Setting up centralized storage (e.g., NAS/SAN) for a SaaS application

cdncloudnetwork-attached-storagesaasstorage-area-network

I have a SaaS application running on 6+ servers in HPCloud which creates large amounts of data (GB/TB). Users talk to the application through a RESTful api which replies back with a link to our CDN where they can download their file.

My questions:

From my research and previous question here on SF, storing all generated data on some kind of centralized storage (e.g., via NAS/SAN) would be the best solution so my CDN always knows where the files are to serve up — which would also enable better scaling in the future. Since I'm on a cloud similar to Rackspace, what are my options in doing this?
For my own reference, how do companies like mediafire store TB/PB of data and LB their downloads at the same time? Do they just have tons of servers connecting to the same NAS/SAN?

UPDATE

Data requested by Ablue:

Are you creating files to be served by http? Yes these files will be primarily downloaded through HTTP

Do you need block level storage? Not currently, but in the future this may be the case

HOW MUCH STORAGE DO YOU WANT? Currently I could get away with having ~300GB, but I'd need to be able to scale out in the future

What sort of access speeds do you want/need? The faster the better for writing but read times don't matter as much. Main thing here, is that using a system like S3 increases the latency because of how long it can take to copy data

Do you have a budget? Yes/No… for the cloud I'm in I can basically spin up 3-5 more servers with around 120GB storage each

Best Answer

TL;DR

1) On a cloud, not that many cheap options unless you want to go for an S3-like system. With a centralized system, you can only scale so far before you start running into issues (See scaling up vs. scaling out) so if you are rolling your own solution you'd probably be best starting off with a distributed system that lets you add and remove servers on demand, rather than just getting a big SAN and keep adding disks.

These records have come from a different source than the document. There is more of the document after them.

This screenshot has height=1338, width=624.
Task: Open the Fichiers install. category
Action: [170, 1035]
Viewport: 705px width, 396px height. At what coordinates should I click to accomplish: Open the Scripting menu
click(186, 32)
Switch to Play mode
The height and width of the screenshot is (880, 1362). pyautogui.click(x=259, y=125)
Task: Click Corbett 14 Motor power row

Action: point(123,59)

2) They will almost certainly use dedicated hardware, co-located or in private datacenters. If you go to a storage provider and say "hey, I want to buy 2000 disks" they'll give you some pretty decent discounts if you know what you're doing. Storing 100TB of data will always be cheaper (Per GB) than storing 100GB, the more you store the cheaper it gets.

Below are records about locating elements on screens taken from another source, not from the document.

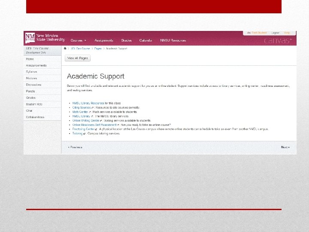The image size is (309, 232).
Task: Go to the Previous page
Action: pyautogui.click(x=75, y=147)
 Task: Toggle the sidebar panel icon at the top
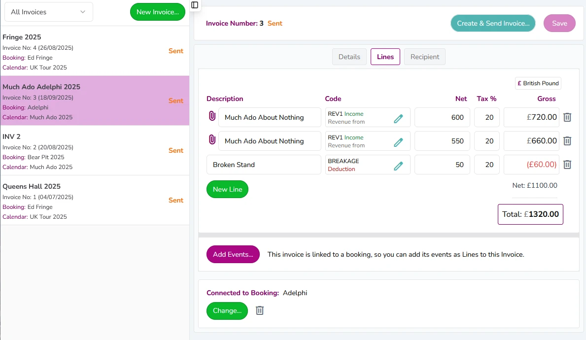click(194, 5)
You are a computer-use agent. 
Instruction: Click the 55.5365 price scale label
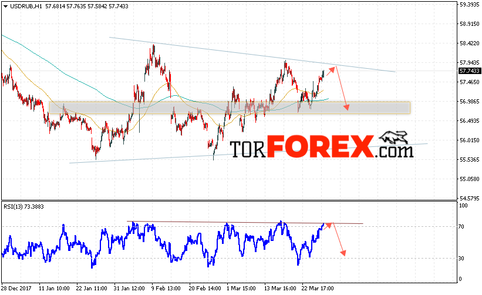[470, 160]
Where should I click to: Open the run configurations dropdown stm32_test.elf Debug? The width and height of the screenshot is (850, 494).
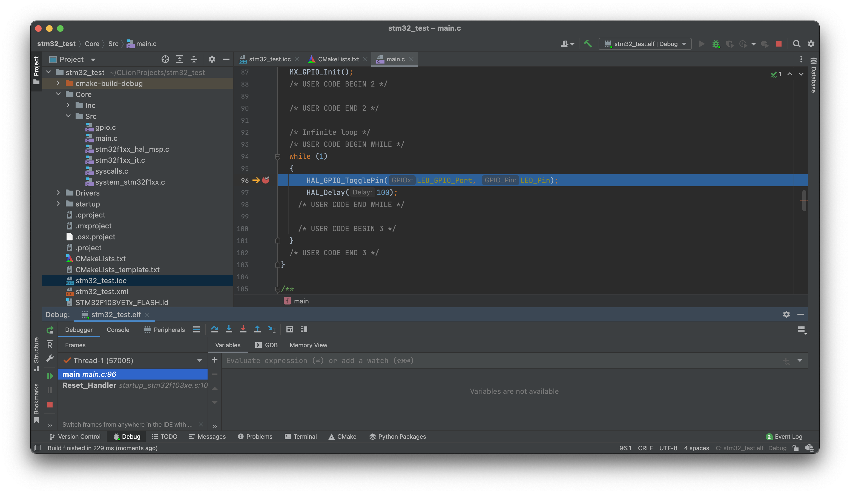click(x=644, y=44)
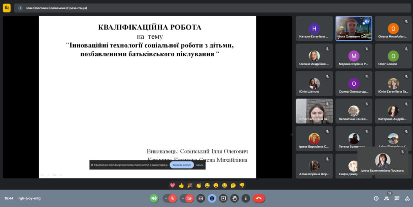Open meeting details info icon
This screenshot has width=413, height=207.
(x=376, y=198)
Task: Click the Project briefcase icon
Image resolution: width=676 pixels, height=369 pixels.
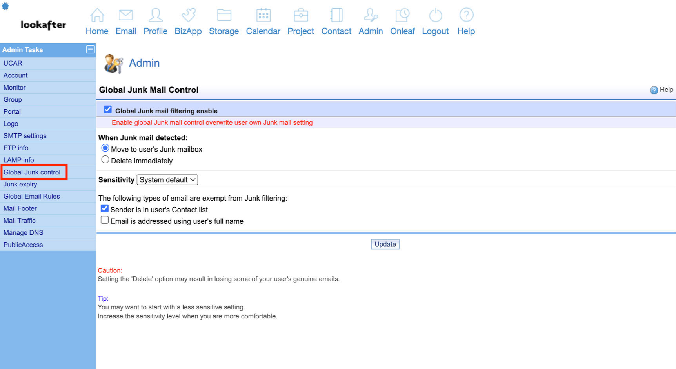Action: tap(301, 15)
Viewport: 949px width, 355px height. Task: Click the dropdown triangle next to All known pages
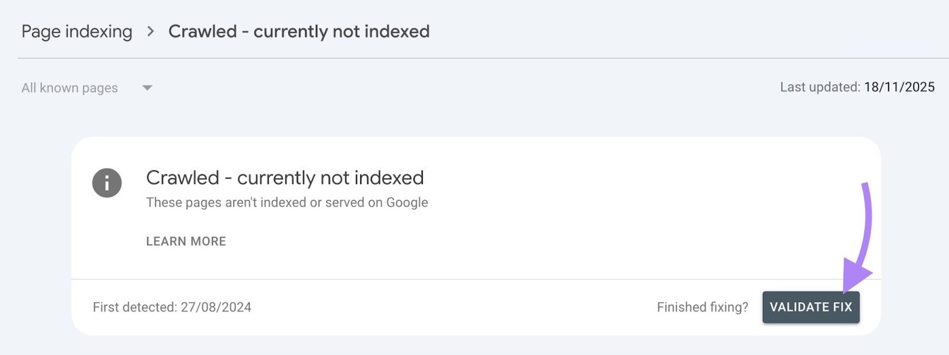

Have a look into a distributed data store like HFS or Riak. Never used HFS but we're using a Riak cluster on 4 nodes with 10TB of storage. RIAK has a HTTP API so with a little bit of careful configuration you can just point your CDN to your Riak cluster. Alternatively just use S3, RackSpace cloud files, Google Storage etc. and let someone else worry about that for you. Since pre-existing storage providers are already on multi-TB/PB of storage, they can most likely do it cheaper than you would be able to roll your own.

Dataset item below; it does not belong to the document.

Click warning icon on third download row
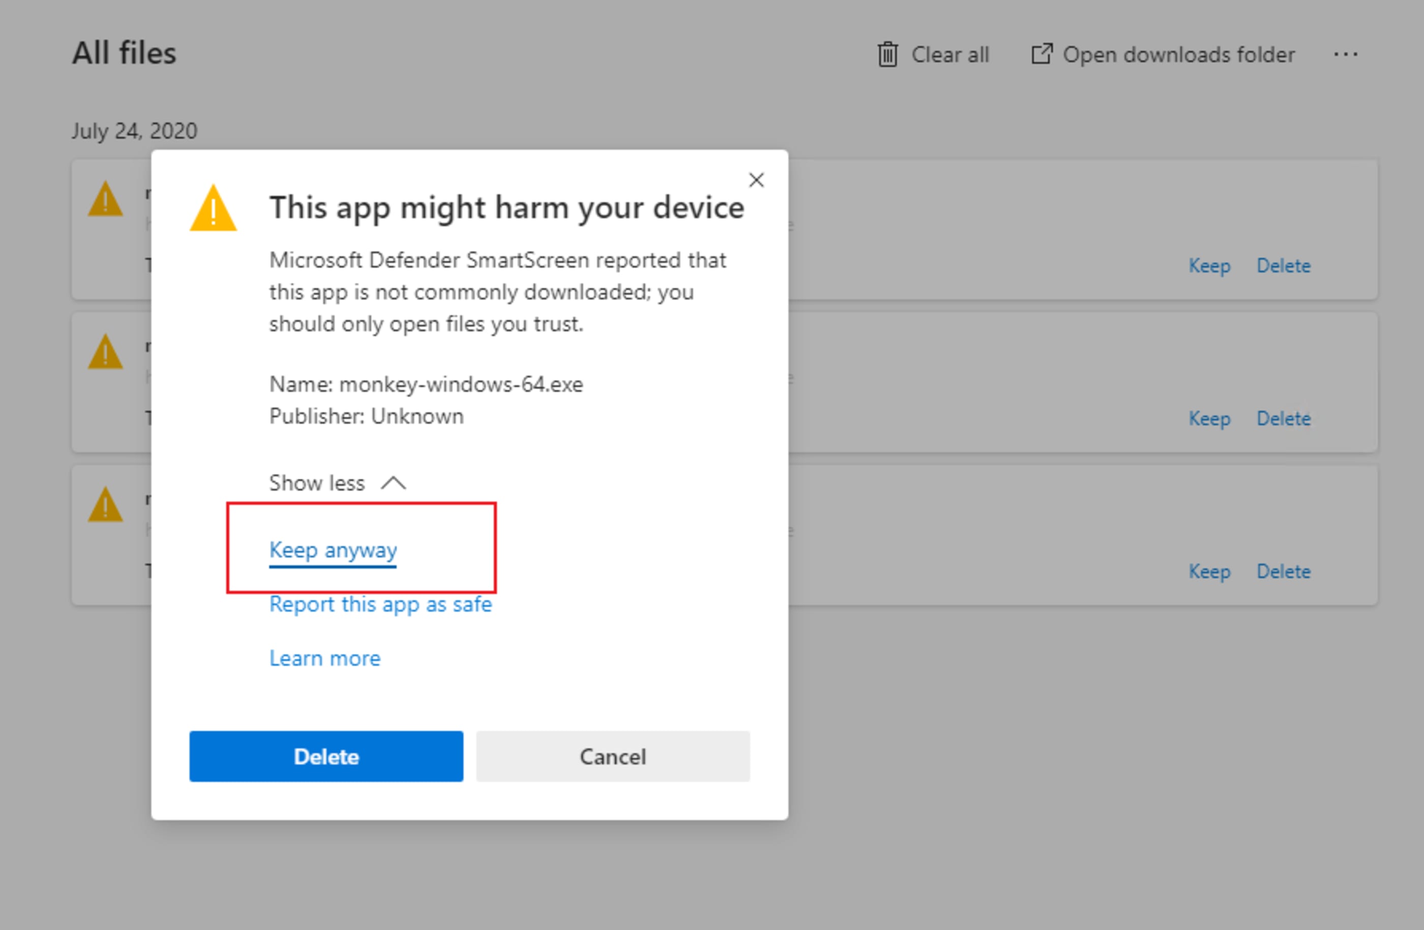 105,505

That being said, BackBlaze (Online backup company) "open sourced" the designs for their storage "pods" which store ridiculous amounts of data very cheaply. They are more suited to "write once, sit there doing nothing for years" as is the nature of backups, but it's still an interesting read. You could also look into something like the BroadBerry storage servers, their top end model has 36 hot-swap drive bays but costs +$5k without drives (Filling it with 2TB enterprise 7200RPM drives you're looking at more like $25k, or with cheap drives $15k, that entirely depends on your workload). OVH provide some "backup" servers with ~20TB of un-RAIDed storage for around £200/mo if I remember correctly.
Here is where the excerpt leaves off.